— Start Excerpt —

Roald Dahl wrote many children's books including "Matilda". Ron Baxley Jr./Augusta Good News
Roald Dahl wrote many children's books including "Matilda". Ron Baxley Jr./Augusta Good News

Pop! To the Culture: A Trunchbull in every school

(Editor’s note: Columns often contain opinion and those belong to their author.)

A Ms. Trunchbull-type taught me in elementary school.

She was not a headmistress like Roald Dahl’s antagonist in “Matilda” and did not take over Miss Honey’s class.

My Ms. Trunchbull had that 80s glamour teacher look (that was such a thing back then) with a bad attitude and harshness. In contrast, the fictional Ms. Trunchbull looks like a gigantic gym teacher with slick-backed, greasy black hair in a bun and with shoulders fittingly like a bull’s. She is played with over-the-top scary yet at times intentionally laughable aggression and yelling by Pam Ferris.

— End Excerpt —
— Start Data supplied —

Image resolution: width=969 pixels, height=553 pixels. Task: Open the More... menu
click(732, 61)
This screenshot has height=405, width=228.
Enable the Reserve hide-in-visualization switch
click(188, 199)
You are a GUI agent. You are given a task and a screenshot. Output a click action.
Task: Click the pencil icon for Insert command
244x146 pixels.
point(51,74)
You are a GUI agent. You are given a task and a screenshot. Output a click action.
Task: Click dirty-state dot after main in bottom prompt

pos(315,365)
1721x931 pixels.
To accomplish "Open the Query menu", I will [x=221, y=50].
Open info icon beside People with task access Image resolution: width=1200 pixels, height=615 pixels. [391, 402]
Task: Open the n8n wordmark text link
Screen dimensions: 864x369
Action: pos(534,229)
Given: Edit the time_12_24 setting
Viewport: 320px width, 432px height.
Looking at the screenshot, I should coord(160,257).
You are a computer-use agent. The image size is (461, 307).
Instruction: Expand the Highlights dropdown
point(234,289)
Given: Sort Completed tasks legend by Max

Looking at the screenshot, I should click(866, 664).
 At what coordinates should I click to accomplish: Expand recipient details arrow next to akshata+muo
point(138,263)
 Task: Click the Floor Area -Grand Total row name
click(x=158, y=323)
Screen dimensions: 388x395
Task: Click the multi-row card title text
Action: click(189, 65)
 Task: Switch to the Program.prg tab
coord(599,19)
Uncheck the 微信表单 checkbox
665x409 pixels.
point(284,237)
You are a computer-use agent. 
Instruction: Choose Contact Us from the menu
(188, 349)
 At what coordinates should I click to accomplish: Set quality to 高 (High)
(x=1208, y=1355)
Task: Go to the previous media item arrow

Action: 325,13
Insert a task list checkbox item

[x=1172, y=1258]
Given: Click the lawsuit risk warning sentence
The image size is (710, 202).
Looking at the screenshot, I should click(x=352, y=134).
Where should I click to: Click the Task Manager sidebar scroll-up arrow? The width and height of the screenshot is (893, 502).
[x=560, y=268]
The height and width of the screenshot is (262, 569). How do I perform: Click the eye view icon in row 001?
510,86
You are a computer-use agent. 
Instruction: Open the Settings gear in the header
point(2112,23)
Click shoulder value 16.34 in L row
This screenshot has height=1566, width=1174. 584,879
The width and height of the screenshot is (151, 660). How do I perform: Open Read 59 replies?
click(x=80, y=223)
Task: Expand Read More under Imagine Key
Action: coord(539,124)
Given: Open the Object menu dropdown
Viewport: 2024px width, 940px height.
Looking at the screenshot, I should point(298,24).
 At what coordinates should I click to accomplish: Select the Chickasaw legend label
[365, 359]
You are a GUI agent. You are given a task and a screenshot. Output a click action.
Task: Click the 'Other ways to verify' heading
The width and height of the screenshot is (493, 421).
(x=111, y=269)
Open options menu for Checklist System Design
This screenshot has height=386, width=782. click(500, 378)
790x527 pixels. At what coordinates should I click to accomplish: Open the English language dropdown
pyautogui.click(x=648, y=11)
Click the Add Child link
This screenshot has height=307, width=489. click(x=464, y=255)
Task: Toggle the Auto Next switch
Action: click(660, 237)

— End Data supplied —

→ Tasks to carry out
1/ According to the column on Ms. Trunchbull, who plays the fictional Ms. Trunchbull?
2/ Summarize the Trunchbull column in two sentences.

→ Set of answers
1/ Pam Ferris plays her.

2/ The writer had a Ms. Trunchbull-type teacher in elementary school, though she was not a headmistress like the antagonist in Roald Dahl's "Matilda" and did not take over Miss Honey's class. That teacher had an 80s glamour look with a bad attitude and harshness, while the fictional Ms. Trunchbull looks like a gigantic gym teacher and is played by Pam Ferris with over-the-top aggression that is scary yet at times intentionally laughable.